You work hard to get a slot in a prospects schedule. What you do in that initial meeting is vitally important. You must ask yourself, “what do prospects value?”
A good pitch perhaps. Prospects like to be entertained, right? And every executive wants to hear about your services, process, and case studies, don’t they?
Or maybe SPIN# questions. Prospects want to spend time educating you, right? And every executive wants to tell a stranger “what’s keeping them awake at night”, don’t they?
Both pitch and consultation have their place. It’s just not at the outset of your first meeting with a prospect.
There’s another way.
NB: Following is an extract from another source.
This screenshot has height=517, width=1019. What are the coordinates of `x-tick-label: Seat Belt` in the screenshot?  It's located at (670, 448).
Bring ideas to the table, instead of solutions. Introduce an idea, offer a point of view (PoV), and then enter into inquiry with the prospect.
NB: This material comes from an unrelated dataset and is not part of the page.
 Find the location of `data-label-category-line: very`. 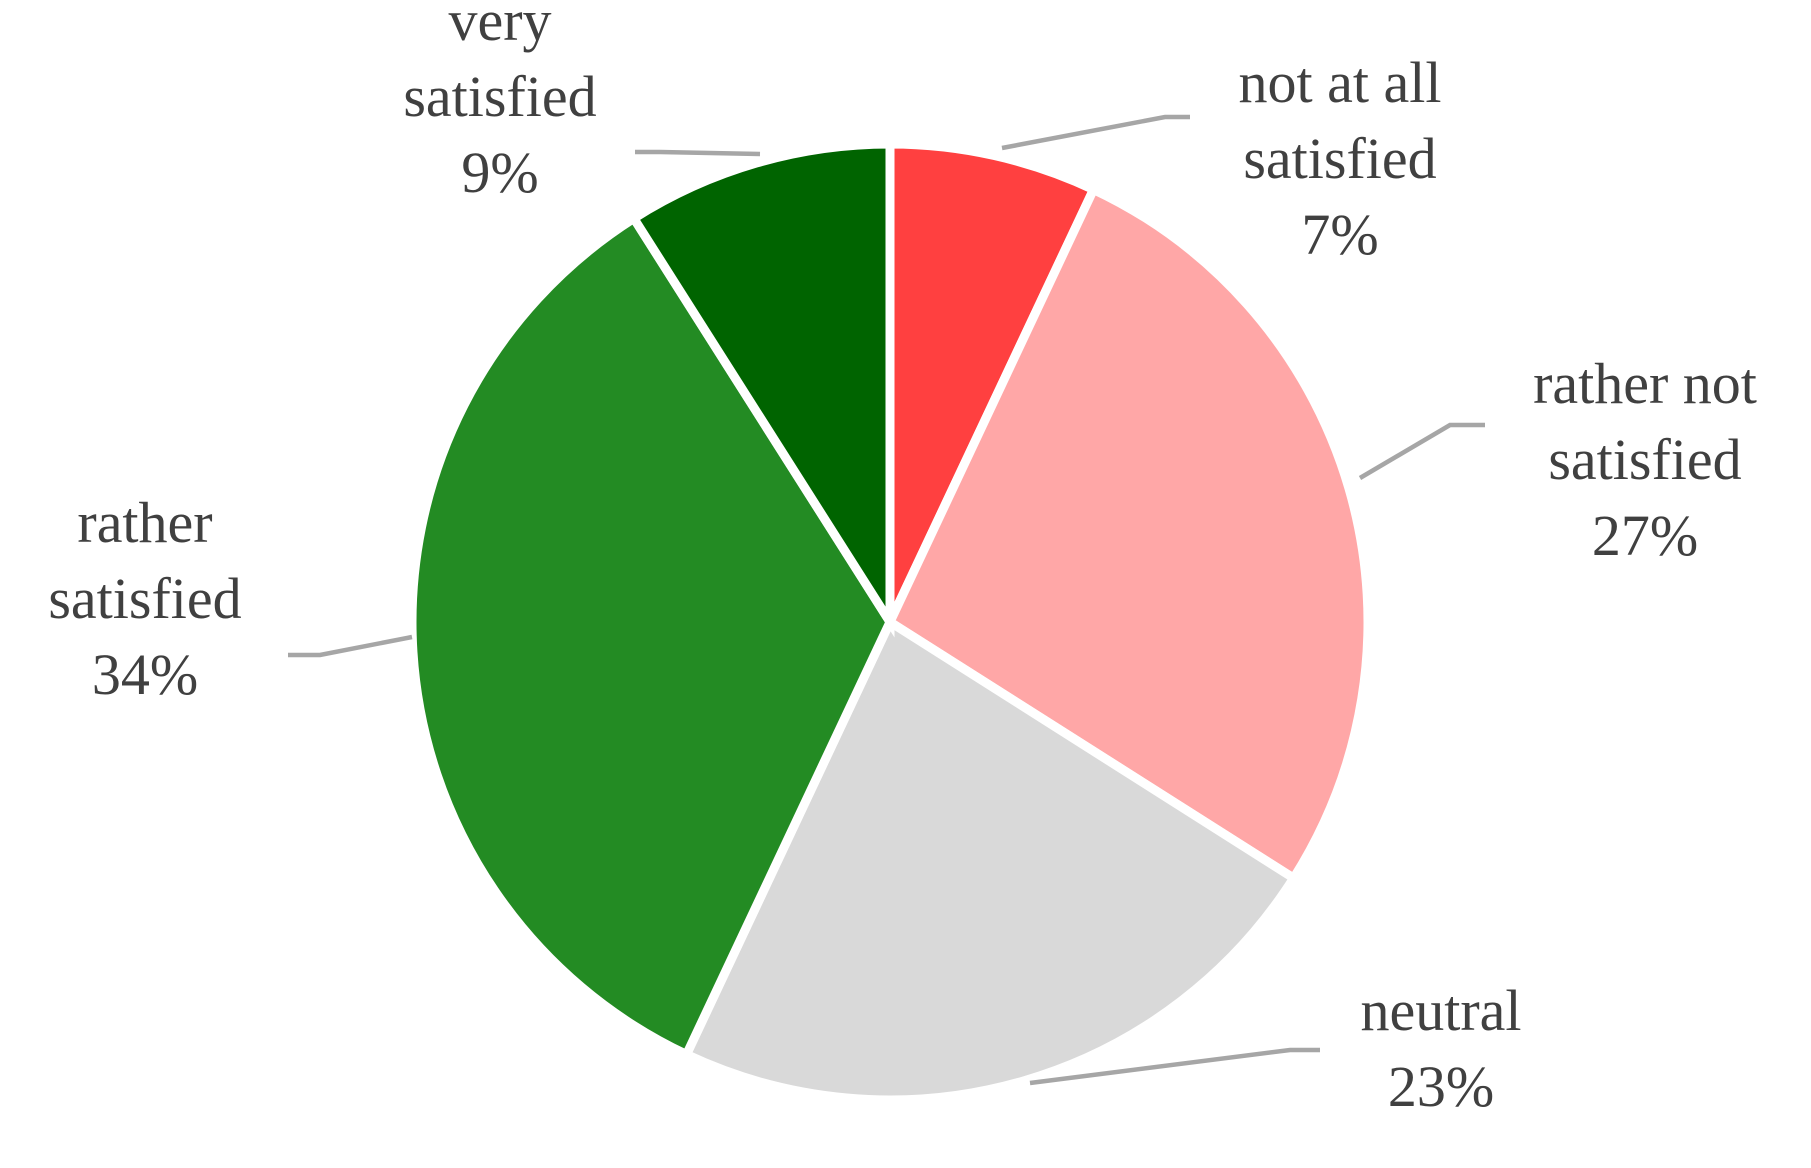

Create conversational thinking sessions that add value, and deepen relationships. They’ll give prospects an opportunity to get to know, like and trust you … before you ever talk about your services and solutions.
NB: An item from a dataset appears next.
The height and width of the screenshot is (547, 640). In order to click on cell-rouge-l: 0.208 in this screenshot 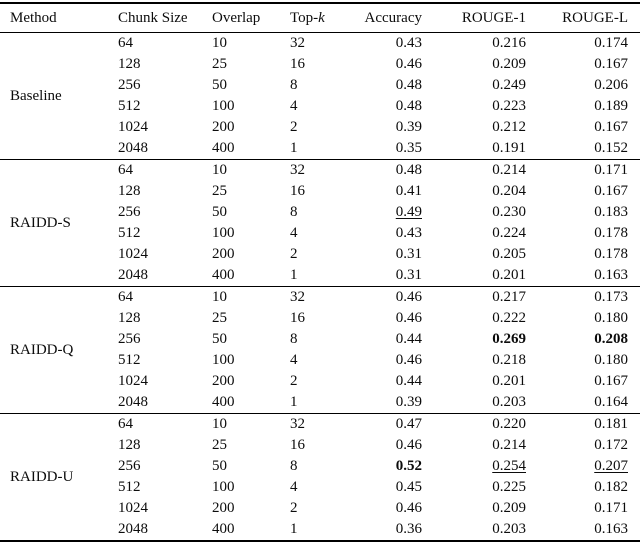, I will do `click(586, 340)`.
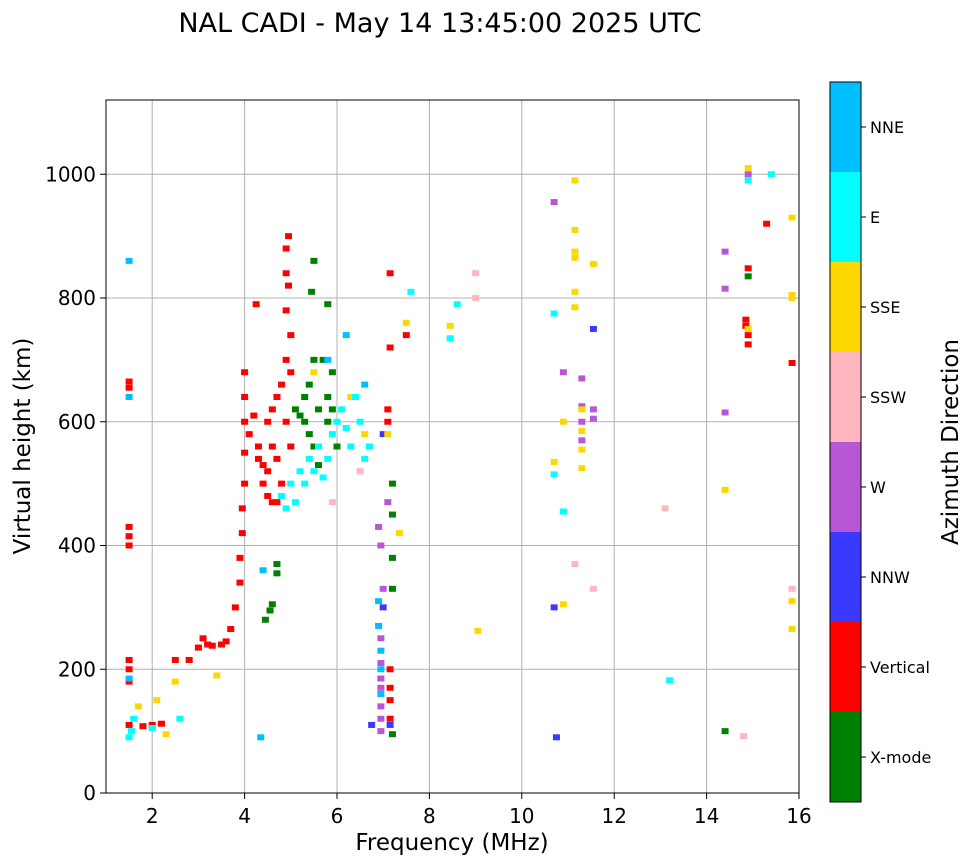 The height and width of the screenshot is (865, 972). I want to click on colorbar-tick-label: Vertical, so click(900, 668).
Generating ideas for thinking sessions is easy … when you know how. Think about industry trends. Think about disruptive innovations. Think about the latent needs these trends and disruptions bring, which clients may have left unexplored. These are the things to talk to prospects about.
Give it a try. Experiment. See what happens. Let me know.
One last thing … make sure your ideas are fresh and inviting, not the tired cliches every other consultant is talking about. There’s no value in that.
# A 1980’s sales method, SPIN stands for Situation Questions, Problem Questions, Implications Questions, and Needs / Payoff Questions. SPIN was derived in a bygone age and based on observation of top-performing photocopier sales executives.